Other film milestones that Edison was involved in, although not directly responsible for, include the first film to use special effects, The Execution of Mary, Queen of Scots (1895), directed for the peephole by Alfred Clark (the man who replaced Dickson after he left due to tension and dissatisfaction working for Edison). Before the queen gets her head cut off on the chopping block, the actor was replaced by a dummy in an invisible camera cut.

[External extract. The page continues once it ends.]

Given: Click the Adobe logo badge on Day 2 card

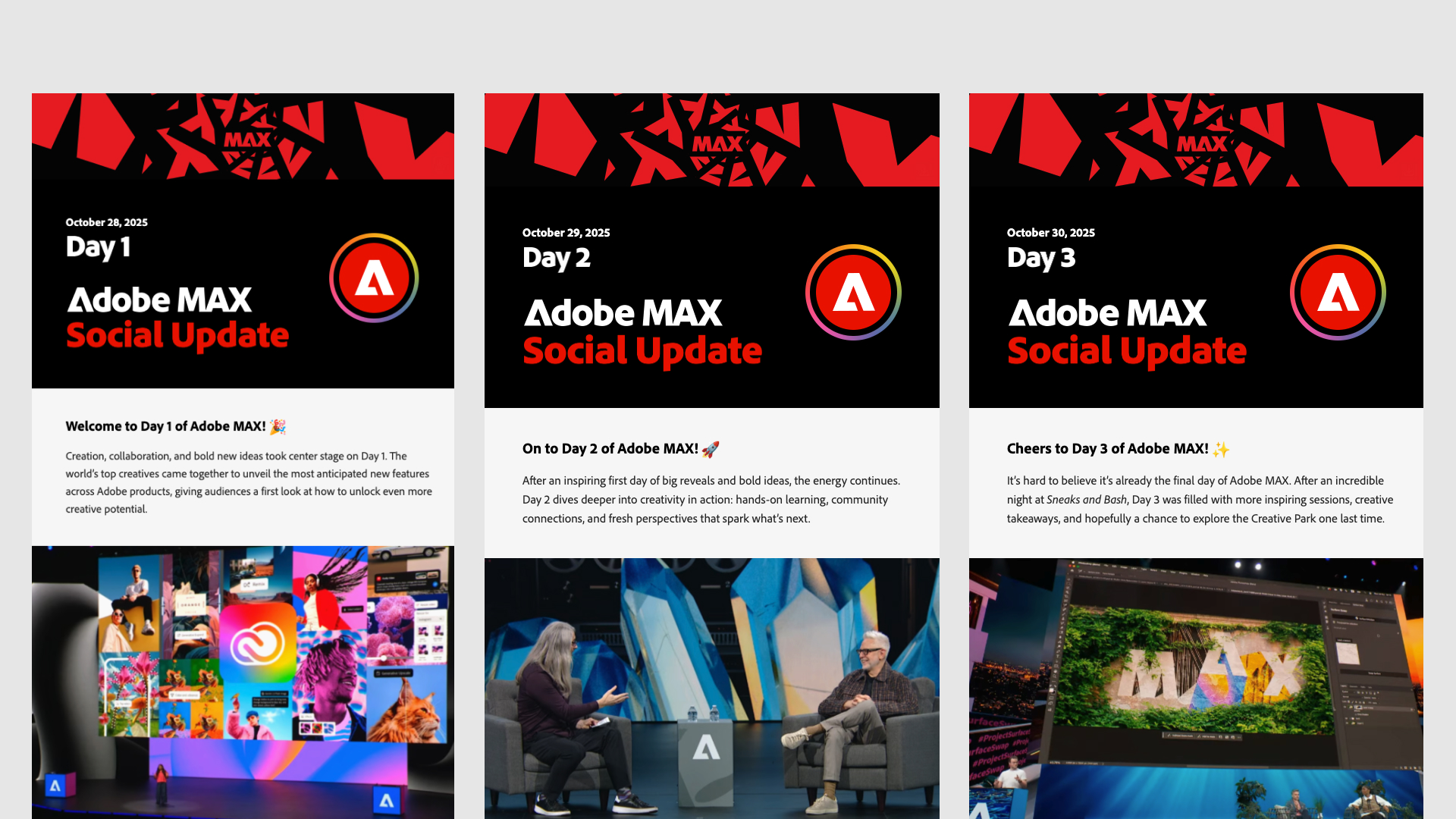Looking at the screenshot, I should tap(853, 292).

Edison’s The Kiss (1896) was the first time a man and a woman kissed each other on the lips on film, which was kind of like the equivalent of a sex scene in today’s Hollywood: slightly scandalous and slightly embarrassing to watch in a room full of strangers. The first wave of moralism towards movies, which would later turn into the Hays Code, had come into being. It was the first time Catholics would call for movie censorship. Just to put it in some perspective, kissing in public could lead to prosecution in those days, so it wasn’t exactly surprising that the church was so against it being depicted on the big screen.

When Dickson left Edison after inventing the Kinetoscope, he became the “D” in K.M.C.D. Syndicate and began inventing for them. K.M.C.D.’s first project was the Mutoscope, a peephole machine that was more effective and more popular than the Kinetoscope. The Mutoscope offered larger pictures and a more user-friendly hand crank. They have been in use for decades.

Dickson also invented a better projector than Edison’s Vitascope called the Biograph. The films projected on a Biograph were larger and clearer, and the films being projected were also more interesting. Biograph was the film company that would launch the careers of many huge figures in film history such as D.W. Griffith, Mack Sennett, Mary Pickford, the Gish sisters and others.

Another major Edison competitor was Vitagraph, founded by Englishman J. Stuart Blackton, a reporter and cartoonist for the New York World who animation fans may recognize as the director of the films The Enchanted Drawing (1900) and Humorous Phases of Funny Faces (1906).

Ironically, Blackton first became interested in film after visiting Edison in the Black Maria. Blackton copied Edison’s machine and called it Vitagraph (which was not-so-subtly aped from Edison’s Vitascope).

Vitagraph’s films weren’t as spectacular as Biograph’s but the company lasted longer, and was eventually bought by the Warner brothers in 1925 and used to distribute their films.

For all of Edison’s contributions, there were many people in the film industry more worthy of praise. W.K.L. Dickson was the mastermind behind the Kinetoscope, Thomas Armat was a pioneer in the popularization of film projection, filmmakers like George Méliès and Edwin S. Porter were much better storytellers than Edison.

Edison was a mechanical genius, but not a good film producer.